---------- EXERCISE MATERIAL
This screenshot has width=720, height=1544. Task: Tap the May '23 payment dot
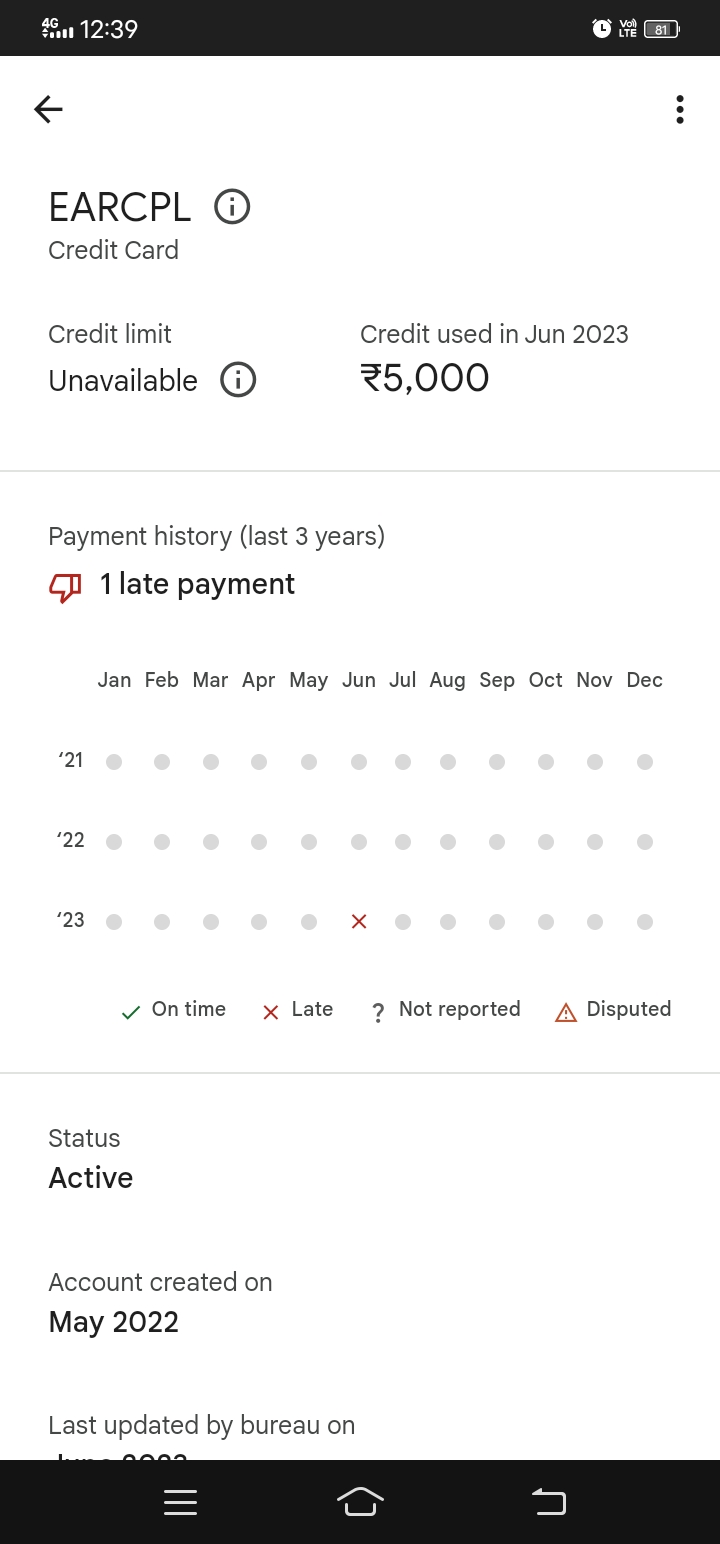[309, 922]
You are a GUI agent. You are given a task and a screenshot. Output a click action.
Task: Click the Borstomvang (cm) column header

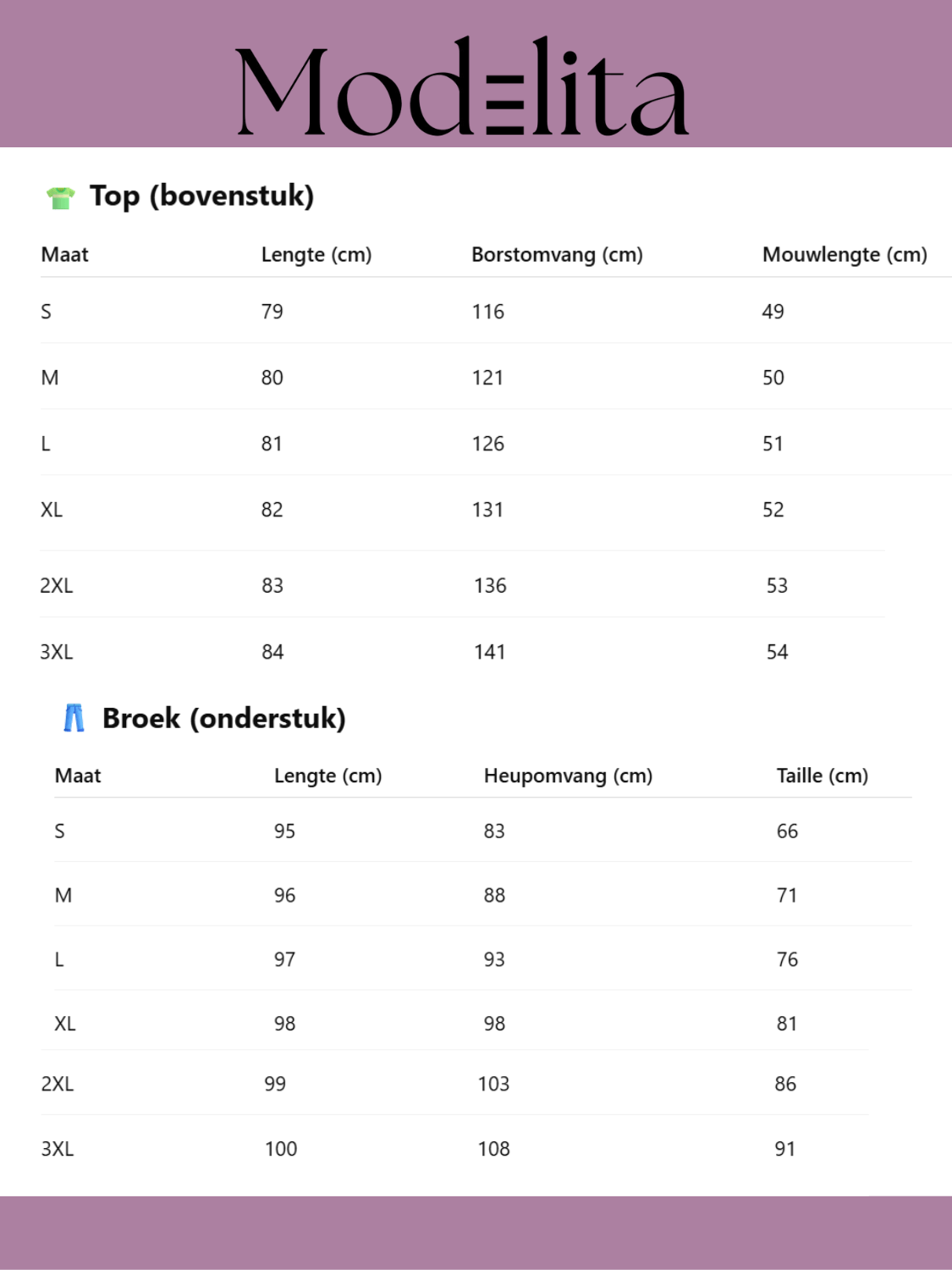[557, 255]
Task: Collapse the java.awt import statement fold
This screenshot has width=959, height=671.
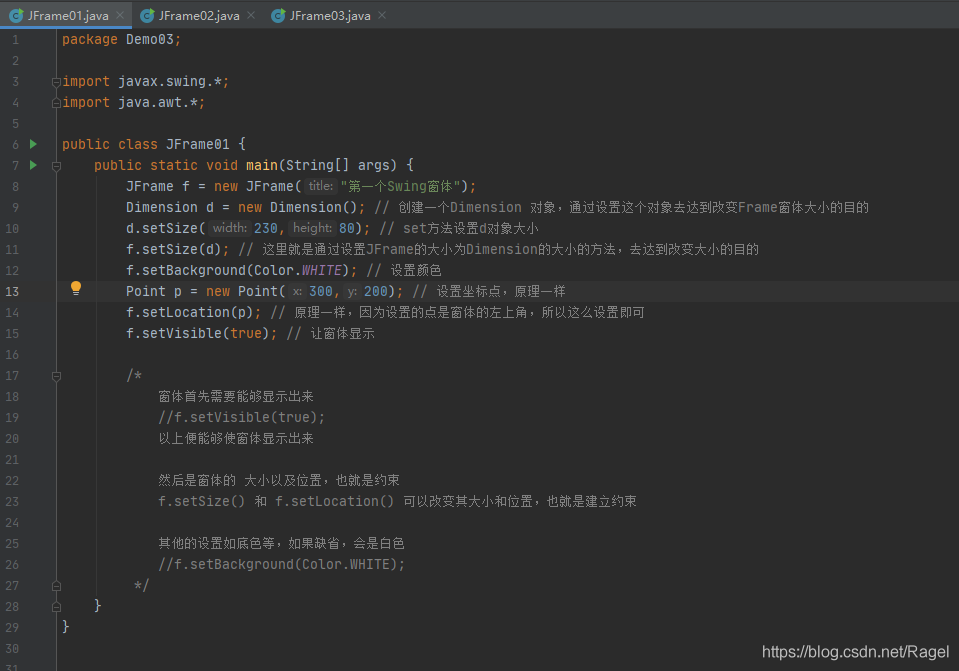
--------------------
### TASK:
Print, without pictures, exactly the lines from the one containing "Task: Click the" through the final line of the records above.

### WRITTEN ANSWER:
Task: Click the Borstomvang (cm) column header

[557, 255]
Task: Collapse the java.awt import statement fold
This screenshot has width=959, height=671.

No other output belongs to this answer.